Want to become stinking rich? Of course, you can save your money in an AltaOne account and invest wisely with our various products. Or -- you can try to emulate the habits of the rich. We explored the World Wide Web to find data on what differentiates the wealthy from the not-so-wealthy. Here are some of the more interesting findings:
  • The wealthy eat healthy — 70% eat less than 300 junk food calories per day.
  • The wealthy set goals — 80% focus on accomplishing some single goal.
  • The wealthy stay in shape — 76% exercise aerobically four days a week and 57% pay close attention to their calorie intake.
  • The wealthy like to learn — 63% listen to audio books during their commute.
  • The wealthy are thoughtful — 80% call their family and friends to wish them a happy birthday.
  • The wealthy are goal-oriented — 67% have written goals.
  • The wealthy avoid the television — 67% watch one hour or less of TV per day ...

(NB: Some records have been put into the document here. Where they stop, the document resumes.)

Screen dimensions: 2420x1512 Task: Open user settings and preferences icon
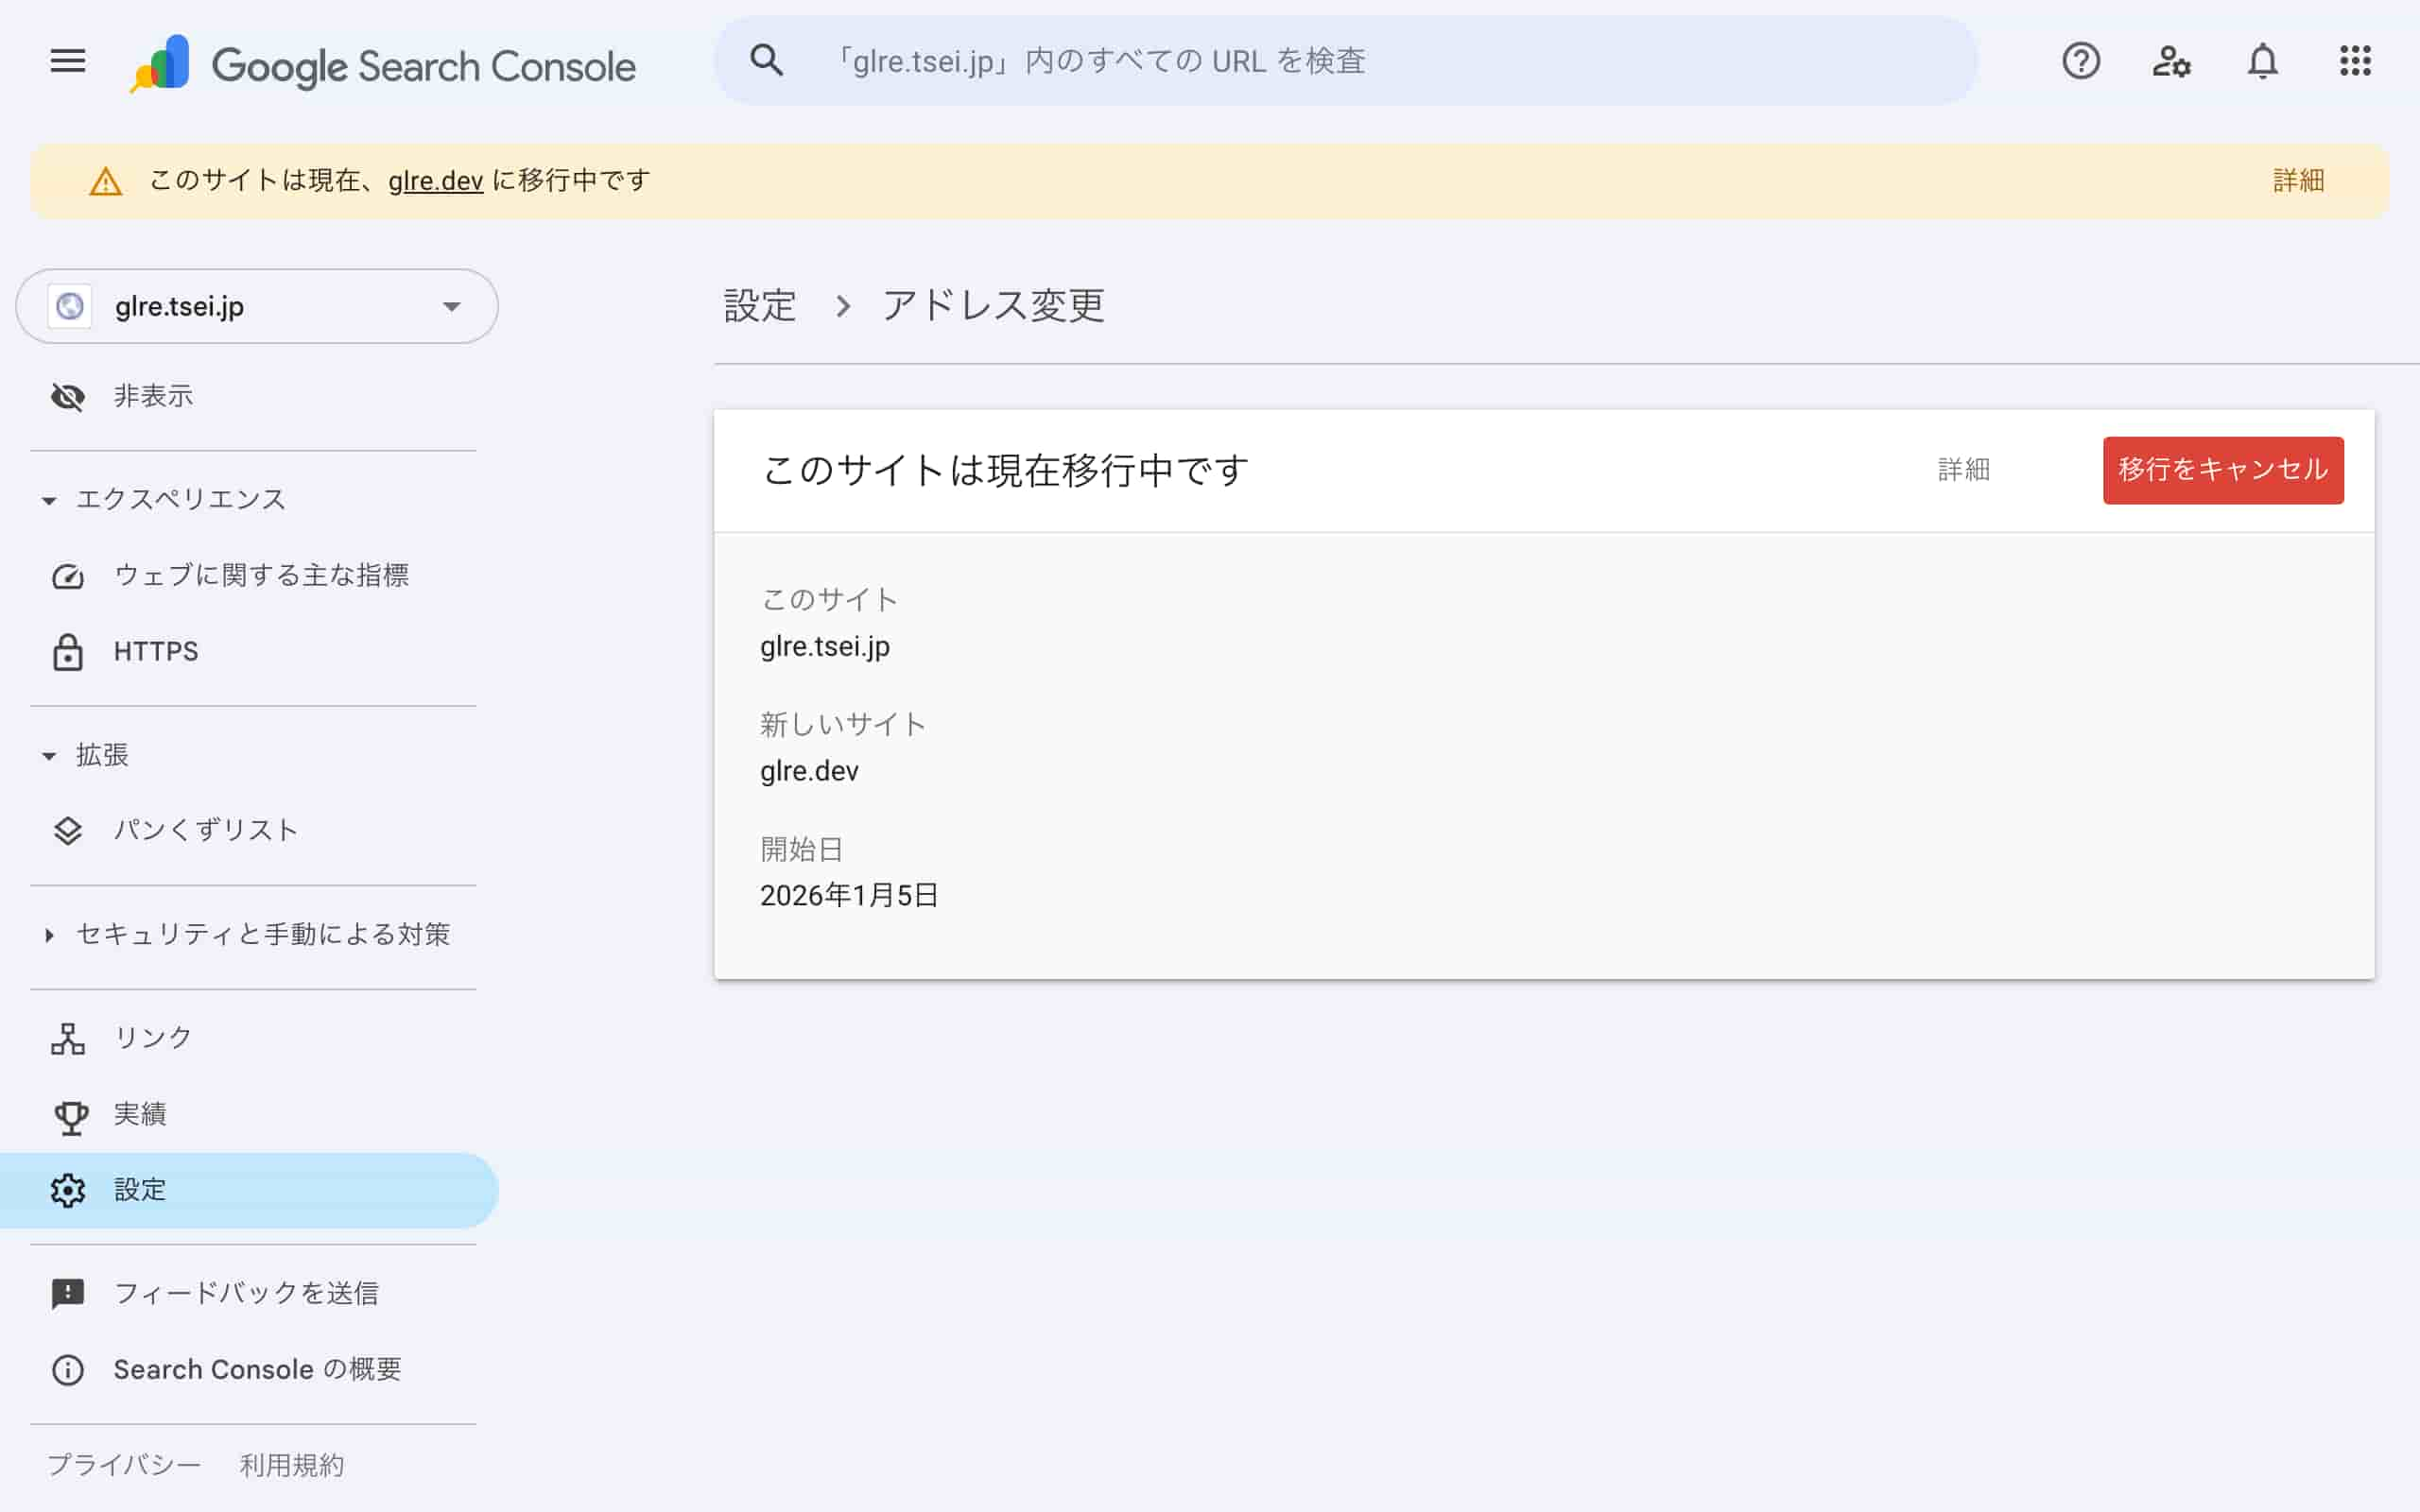coord(2172,61)
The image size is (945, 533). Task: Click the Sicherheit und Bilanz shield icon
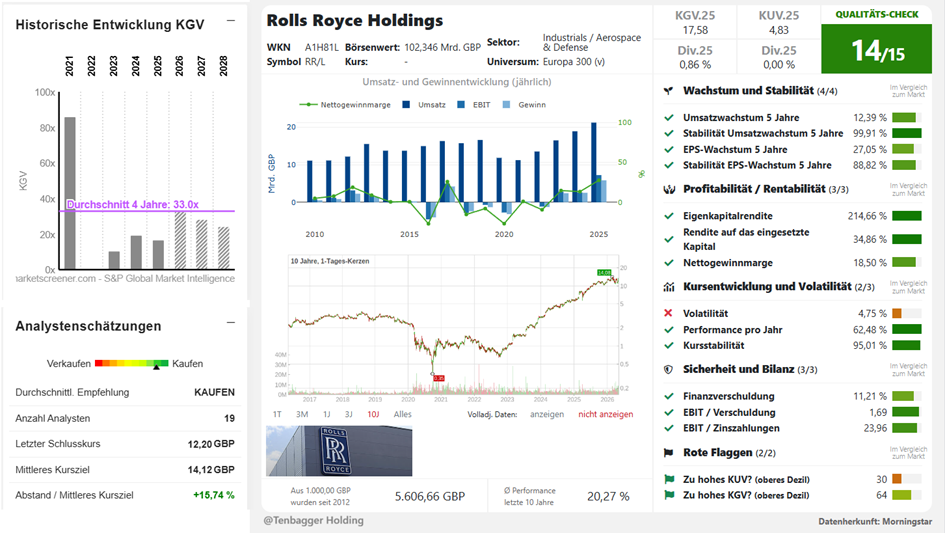tap(668, 370)
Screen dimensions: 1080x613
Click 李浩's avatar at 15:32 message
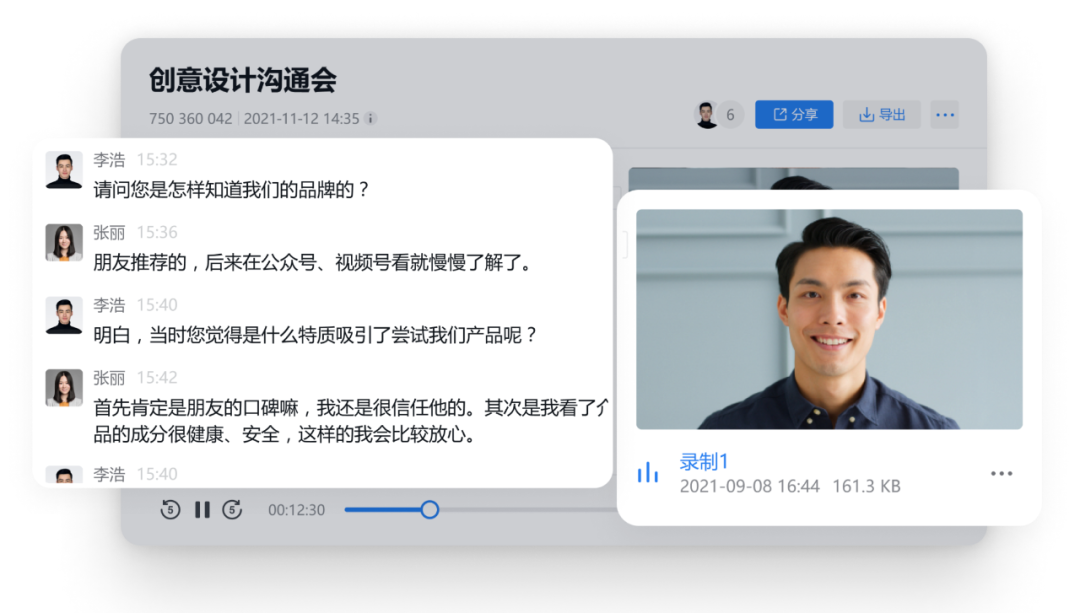(64, 170)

... and they really avoid mindless television — just 6% watch reality TV.
  • The wealthy pass on their habit to their offspring — 74% teach their success habits to their children.
  • The wealthy are always learning — 86% believe in lifelong educational.
  • The wealthy are readers — 86% enjoy a good book on a regular basis.
  • The wealthy write down their plans — 81% keep a daily to-do list
  • The wealthy like their jobs — only 6% are unhappy because of work.
  • The wealthy are realistic — just 6% play the lottery on a regular basis.
  • The wealthy floss regularly — 62% do so every day.
  • The wealthy are optimistic — 98% believe the American dream is still possible.
  • The wealthy are into people — 68% love meeting new people.

Here are a few more ...
  • Most wealthy folks do not carry high credit card balances.
  • The wealthy save for their seniority, and they usually start saving for retirement when they are young.
  • Wealthy people set up automatic savings programs so they do not have to think about plopping money into a savings account.
  • Many wealthy folks are early risers, with a high percentage accomplishing more before 8:00 a.m. than many people do all day.

We hope this blog helps to put all our members on a path to their own pot of gold. A good investment advisor may help, as well.